Industrial Sexuality: Gender, Urbanization and Social Transformation in Egypt
Paperback
2017 Arab American Book Awards
Honorable Mention – Non-Fiction
Industrial Sexuality: Gender, Urbanization, and Social Transformation in Egypt
By Hanan Hammad
(Austin, TX: University of Texas Press, 2016)
Reconstructing the ordinary urban experiences of workers in al-Mahalla al-Kubra, home of the largest and most successful Egyptian textile factory, Industrial Sexuality investigates how the industrial urbanization of Egypt transformed masculine and feminine identities, sexualities, and public morality. Basing her account on archival sources that no researcher has previously used, Hanan Hammad describes how coercive industrial organization and hierarchy concentrated thousands of men, women, and children at work and at home under the authority of unfamiliar men, thus intensifying sexual harassment, child molestation, prostitution, and public exposure of private heterosexual and homosexual relationships.

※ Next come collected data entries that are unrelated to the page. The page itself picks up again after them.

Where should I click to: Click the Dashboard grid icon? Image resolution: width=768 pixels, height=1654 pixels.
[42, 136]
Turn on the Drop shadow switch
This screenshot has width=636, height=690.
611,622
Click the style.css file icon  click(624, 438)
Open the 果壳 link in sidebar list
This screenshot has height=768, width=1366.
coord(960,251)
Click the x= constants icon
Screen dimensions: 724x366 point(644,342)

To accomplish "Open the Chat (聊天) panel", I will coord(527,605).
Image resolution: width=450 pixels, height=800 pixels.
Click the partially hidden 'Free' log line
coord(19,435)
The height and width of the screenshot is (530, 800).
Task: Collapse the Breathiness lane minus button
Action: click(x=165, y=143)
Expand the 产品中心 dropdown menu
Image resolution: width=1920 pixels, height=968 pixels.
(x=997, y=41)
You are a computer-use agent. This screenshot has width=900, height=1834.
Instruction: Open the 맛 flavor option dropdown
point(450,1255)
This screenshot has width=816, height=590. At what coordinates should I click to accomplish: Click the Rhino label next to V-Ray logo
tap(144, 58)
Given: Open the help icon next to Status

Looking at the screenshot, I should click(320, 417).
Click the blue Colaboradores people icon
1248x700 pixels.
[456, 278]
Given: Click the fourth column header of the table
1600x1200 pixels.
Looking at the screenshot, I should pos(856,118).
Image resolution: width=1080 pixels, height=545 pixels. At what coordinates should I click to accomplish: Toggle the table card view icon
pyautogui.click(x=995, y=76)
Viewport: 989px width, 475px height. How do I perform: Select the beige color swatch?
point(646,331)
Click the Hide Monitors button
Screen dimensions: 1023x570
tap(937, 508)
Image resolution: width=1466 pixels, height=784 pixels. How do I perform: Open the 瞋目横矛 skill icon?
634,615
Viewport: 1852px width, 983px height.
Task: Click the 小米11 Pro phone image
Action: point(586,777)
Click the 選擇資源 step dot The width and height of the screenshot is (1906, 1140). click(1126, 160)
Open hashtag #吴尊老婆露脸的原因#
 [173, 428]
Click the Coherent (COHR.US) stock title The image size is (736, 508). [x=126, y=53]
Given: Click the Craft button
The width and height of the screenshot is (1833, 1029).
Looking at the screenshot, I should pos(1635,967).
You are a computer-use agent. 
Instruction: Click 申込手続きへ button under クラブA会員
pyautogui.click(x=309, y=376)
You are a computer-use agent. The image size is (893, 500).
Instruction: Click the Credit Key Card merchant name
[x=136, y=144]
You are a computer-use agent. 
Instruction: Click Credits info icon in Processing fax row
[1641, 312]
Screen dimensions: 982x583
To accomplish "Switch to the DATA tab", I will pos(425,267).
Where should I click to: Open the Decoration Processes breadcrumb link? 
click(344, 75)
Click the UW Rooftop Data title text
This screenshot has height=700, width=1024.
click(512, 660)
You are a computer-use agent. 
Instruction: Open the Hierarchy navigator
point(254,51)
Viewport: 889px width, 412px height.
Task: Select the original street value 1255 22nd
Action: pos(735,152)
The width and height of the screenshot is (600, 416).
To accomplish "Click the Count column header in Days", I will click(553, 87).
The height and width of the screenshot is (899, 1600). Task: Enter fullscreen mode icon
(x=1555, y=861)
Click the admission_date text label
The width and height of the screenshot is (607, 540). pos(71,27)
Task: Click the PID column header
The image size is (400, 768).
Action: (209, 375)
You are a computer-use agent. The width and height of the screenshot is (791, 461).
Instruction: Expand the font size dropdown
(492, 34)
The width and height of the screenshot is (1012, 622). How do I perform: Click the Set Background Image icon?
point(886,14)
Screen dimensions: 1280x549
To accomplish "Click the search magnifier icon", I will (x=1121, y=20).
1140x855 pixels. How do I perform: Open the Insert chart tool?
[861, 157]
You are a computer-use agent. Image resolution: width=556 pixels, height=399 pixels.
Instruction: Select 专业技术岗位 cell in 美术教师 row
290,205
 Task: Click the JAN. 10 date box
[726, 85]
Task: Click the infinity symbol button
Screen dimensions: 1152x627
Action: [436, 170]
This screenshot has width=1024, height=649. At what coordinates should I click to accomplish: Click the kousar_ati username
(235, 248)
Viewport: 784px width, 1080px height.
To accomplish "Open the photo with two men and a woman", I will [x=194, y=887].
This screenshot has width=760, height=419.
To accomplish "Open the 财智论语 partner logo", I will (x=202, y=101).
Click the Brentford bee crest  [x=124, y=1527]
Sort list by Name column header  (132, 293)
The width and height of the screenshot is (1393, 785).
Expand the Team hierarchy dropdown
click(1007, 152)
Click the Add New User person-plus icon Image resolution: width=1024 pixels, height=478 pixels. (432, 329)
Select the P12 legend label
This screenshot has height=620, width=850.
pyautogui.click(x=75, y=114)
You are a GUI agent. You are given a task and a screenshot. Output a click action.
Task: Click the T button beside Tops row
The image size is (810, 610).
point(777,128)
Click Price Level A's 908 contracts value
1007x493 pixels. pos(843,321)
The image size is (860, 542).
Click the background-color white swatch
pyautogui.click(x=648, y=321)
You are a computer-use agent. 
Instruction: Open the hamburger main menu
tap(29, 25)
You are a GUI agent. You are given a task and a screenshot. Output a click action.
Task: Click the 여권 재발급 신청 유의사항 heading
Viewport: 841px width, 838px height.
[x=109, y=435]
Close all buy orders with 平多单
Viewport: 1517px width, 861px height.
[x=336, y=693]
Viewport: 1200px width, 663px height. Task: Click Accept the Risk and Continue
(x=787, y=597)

By juxtaposing these social experiences of daily life with national modernist discourses, Hammad demonstrates that ordinary industrial workers, handloom weavers, street vendors, lower-class landladies, and prostitutes played a key role in shaping the Egyptian experience of modernity.
Hanan Hammad is Associate Professor and Director of Middle East Studies at Texas Christian University.